By Miru Kim
Over the last ten years, New York City has grown to be my favorite city. The island of Manhattan alone has a dense, mysterious network of man-made structures soaring fifteen hundred feet aboveground and digging eight hundred feet below. The five boroughs of New York are connected by more than thirty-five bridges and tunnels that make the city a miraculous feat of engineering, architecture, and design. The city has an anatomy and a psyche as complex as that of any human being.
Experiencing feelings of alienation and anxiety in the city – a city that has increasingly become more surveilled and commodified – I began to understand how many artists and authors suffered from severe bouts of depression, inertia, and isolation, which the term spleen embodies. One of the ways I escaped such feelings was to visit desolate and hidden places in the city. Every time I stepped out of the ordinary aboveground spaces that were filled with anonymous crowds, I felt regenerated and unrestrained.
Exploring industrial ruins and structures made me look at the city as one living organism. I started to feel not only the skin of the city, but also to penetrate the inner layers of its intestines and veins, which swarm with miniscule life forms. These spaces—abandoned subway stations, tunnels, sewers, catacombs, factories, hospitals, and shipyards—form the subconscious of the city, where collective memories and dreams reside.
I have always been fascinated by living beings reclaiming the urban ruins, having come across more than just rats: wild dogs, cats, birds, and bees nesting in sugar barrels in abandoned sugar factories. Envisioning imaginary beings that could dwell in these spaces, I began to occupy them myself. I became an animal or a child interacting with the surroundings. As I momentarily inhabit these deserted sites, they are transformed from strange to familiar, from harsh to calm, from dangerous to ludic.
Miru Kim is a New York-based artist who has explored various urban ruins such as abandoned subway stations, tunnels, sewers, catacombs, factories, hospitals, and shipyards. For her new series that examines the relationship between pigs and humans, she has visited various industrial hog farms. She was featured as one of America’s Best and Brightest 2007 in Esquire magazine.

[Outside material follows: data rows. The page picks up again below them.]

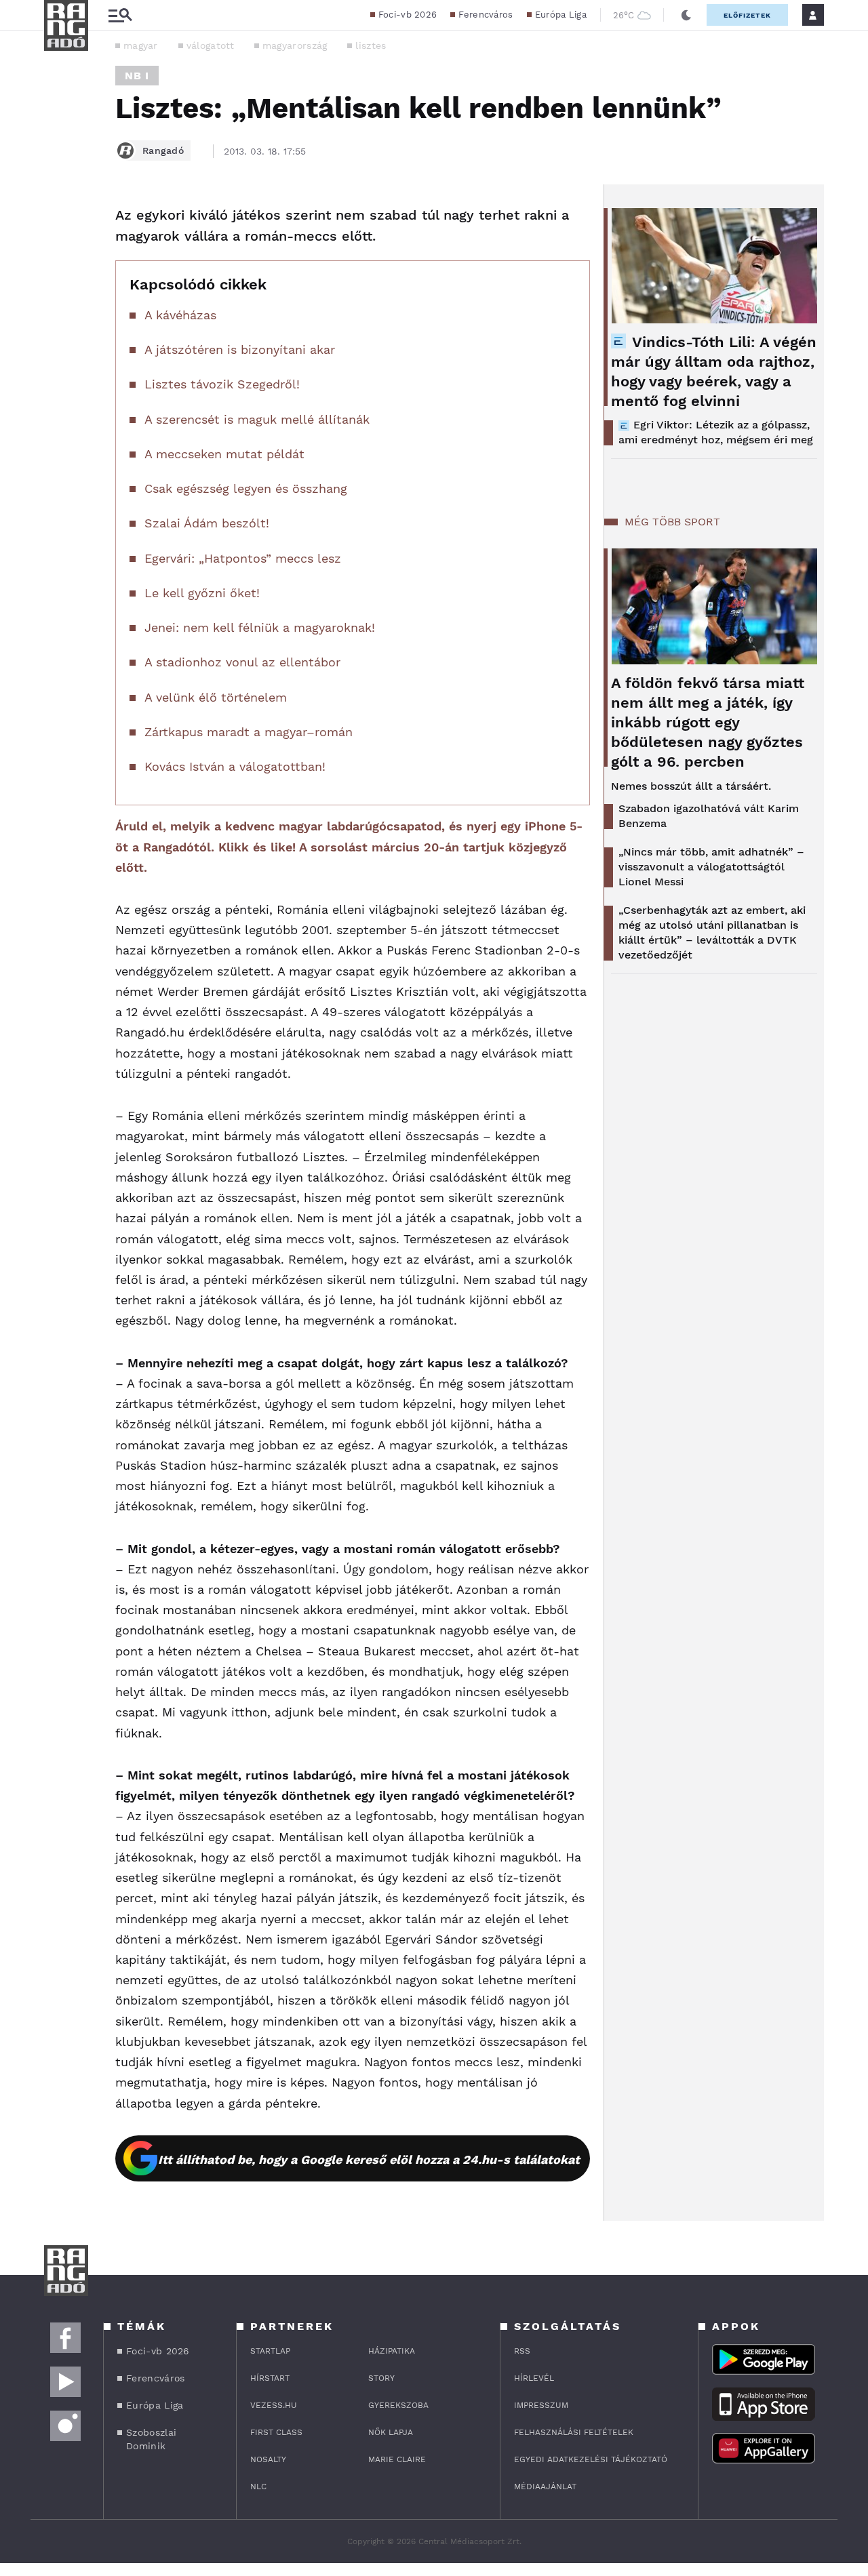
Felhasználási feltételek (573, 2432)
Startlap (270, 2351)
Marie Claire (397, 2459)
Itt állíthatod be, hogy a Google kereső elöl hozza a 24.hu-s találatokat (369, 2159)
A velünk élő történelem (215, 697)
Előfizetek (747, 15)
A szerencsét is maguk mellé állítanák (257, 419)
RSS (522, 2351)
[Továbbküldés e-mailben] (59, 256)
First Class (276, 2432)
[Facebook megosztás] (59, 220)
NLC (258, 2486)
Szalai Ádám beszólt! (206, 523)
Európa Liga (561, 14)
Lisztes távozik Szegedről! (222, 384)
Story (381, 2378)
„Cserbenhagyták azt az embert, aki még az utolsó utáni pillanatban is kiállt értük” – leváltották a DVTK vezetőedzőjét (712, 932)
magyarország (295, 45)
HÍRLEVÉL (534, 2378)
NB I (137, 75)
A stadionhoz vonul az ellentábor (242, 662)
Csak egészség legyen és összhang (245, 488)
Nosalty (268, 2459)
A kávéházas (180, 315)
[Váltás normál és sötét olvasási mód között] (686, 15)
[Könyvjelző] (59, 296)
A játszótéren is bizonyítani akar (239, 349)
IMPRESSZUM (541, 2405)
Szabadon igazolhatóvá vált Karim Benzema (708, 816)
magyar (140, 45)
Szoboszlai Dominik (151, 2439)
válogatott (210, 45)
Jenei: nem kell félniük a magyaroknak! (259, 627)
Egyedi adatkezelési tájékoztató (590, 2459)
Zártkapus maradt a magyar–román (248, 732)
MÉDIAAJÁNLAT (545, 2486)
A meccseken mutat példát (224, 454)
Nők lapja (390, 2432)
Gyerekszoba (398, 2405)
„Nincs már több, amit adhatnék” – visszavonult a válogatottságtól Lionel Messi (711, 866)
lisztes (370, 45)
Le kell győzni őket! (202, 593)
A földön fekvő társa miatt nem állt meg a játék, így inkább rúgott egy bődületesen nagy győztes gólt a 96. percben (707, 722)
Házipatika (391, 2351)
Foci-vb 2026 (407, 14)
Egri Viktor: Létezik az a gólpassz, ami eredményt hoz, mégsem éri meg (715, 432)
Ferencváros (485, 14)
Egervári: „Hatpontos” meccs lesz (242, 558)
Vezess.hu (273, 2405)
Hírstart (270, 2378)
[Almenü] (120, 15)
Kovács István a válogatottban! (235, 766)
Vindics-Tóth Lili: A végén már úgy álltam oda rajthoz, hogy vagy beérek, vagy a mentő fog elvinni (713, 371)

Her work has been spotlighted in countless other international media such as The New York Times, TED.com, The Financial Times, ARTE France, Ovation TV, Time Out New York, NY Arts Magazine, The Korea Daily, La Stampa, Berlingske Tidende, VanityFair.de, Korea Herald, Vogue Girl. Public collections of her work include Leeum, Samsung Museum of Art and Hana Bank. Her work has been shown in various galleries, museums, and art fairs (Gallery HYUNDAI in Seoul, Queens Museum of Art in New York, National Museum of Visual Art in Montevideo, Coreana Museum in Seoul, SCOPE Basel, Miami International, Lodz Biennale in Poland, etc), and she was invited to present her work at the Entertainment Gathering in Monterey, CA (2008), and the World Culture Forum in Dresden, Germany (2009).
Miru was born in Stoneham, Massachusetts in 1981 and was raised in Seoul, Korea. She moved back to Massachusetts in 1995 to attend Phillips Academy in Andover, and moved to New York City in 1999 to attend Columbia University. In 2006, she received an MFA in painting from Pratt Institute. She is an avid cook and a rat lover.